IMPD Chief Bryan Roach said Tuesday that the Police Department asked for the FBI’s assistance because the community wants an independent review. He and Mayor Joe Hogsett have stressed transparency in their own inquiry.
“I have every confidence in our investigation,” Roach said. “At the same time, I understand there are people in our community who don’t.”
Bailey, 45, was shot and killed by Officers Michal P. Dinnsen and Carlton J. Howard after a chase that followed a traffic stop on the city’s north side around 2 a.m. June 29. The officers, who joined the department in 2014, are on administrative leave. Neither has a disciplinary record.
The shooting was decried by pastors with the Indianapolis Congregation Action Network and other community leaders, who are calling for the officers to be fired and prosecuted. Advocacy group Don’t Sleep called for justice in a rally last month, and at least one more rally is planned Saturday at the Indiana Statehouse while the Indiana Black Expo Summer Celebration is underway Downtown.
Tony Mason, president of the Indianapolis Urban League, said he was “pleased” to hear about the federal civil rights inquiry.
“We want to make sure the process is as transparent as possible,” Mason said.
Others offered a more cautious perspective.
Dominic Dorsey, president of Don’t Sleep, said the group has been calling for a review from an unbiased third party. He noted that IMPD administrators and the mayor’s office have a close relationship with the FBI’s Indianapolis field office.

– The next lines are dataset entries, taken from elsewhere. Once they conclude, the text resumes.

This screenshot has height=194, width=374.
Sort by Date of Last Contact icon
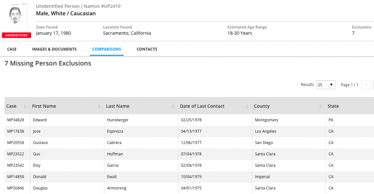coord(247,106)
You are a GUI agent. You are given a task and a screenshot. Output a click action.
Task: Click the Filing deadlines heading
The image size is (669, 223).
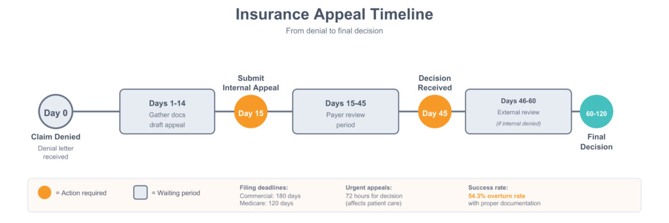coord(264,188)
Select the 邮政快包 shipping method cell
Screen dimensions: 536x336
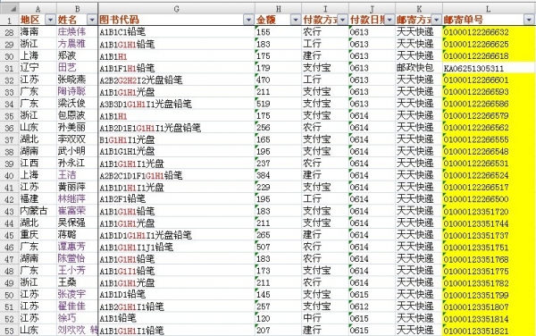click(x=419, y=68)
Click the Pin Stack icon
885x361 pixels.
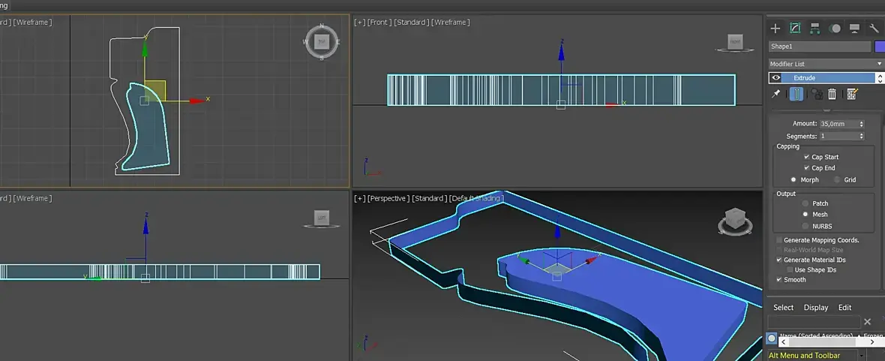776,94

Hogsett served as the U.S. attorney for the Southern District before being elected mayor in 2015.
Dorsey said he hopes the investigation does not rely solely on information that IMPD provides to agents.

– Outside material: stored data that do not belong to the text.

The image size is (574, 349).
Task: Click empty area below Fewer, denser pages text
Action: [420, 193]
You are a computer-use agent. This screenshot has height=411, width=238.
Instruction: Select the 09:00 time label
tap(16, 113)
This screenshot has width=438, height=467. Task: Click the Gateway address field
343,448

“The magnitude of what happened is not lost on Chief Roach,” Dorsey said, though he added that “only time will tell” how effective the FBI review is.
In addition to IMPD’s inquiry, the Marion County prosecutor’s office also is investigating.
FBI spokeswoman Chris Bavender said the FBI and the U.S. Attorney’s Office for the Southern District of Indiana will run a “parallel investigation” at the request of IMPD.
“The FBI will collect all available facts and evidence and will ensure that the investigation is conducted in a fair, thorough and impartial manner,” she said in a Tuesday statement.
The FBI’s civil division investigates use of excessive force and other alleged violations by law enforcement, as well as hate crimes and human trafficking, among other matters.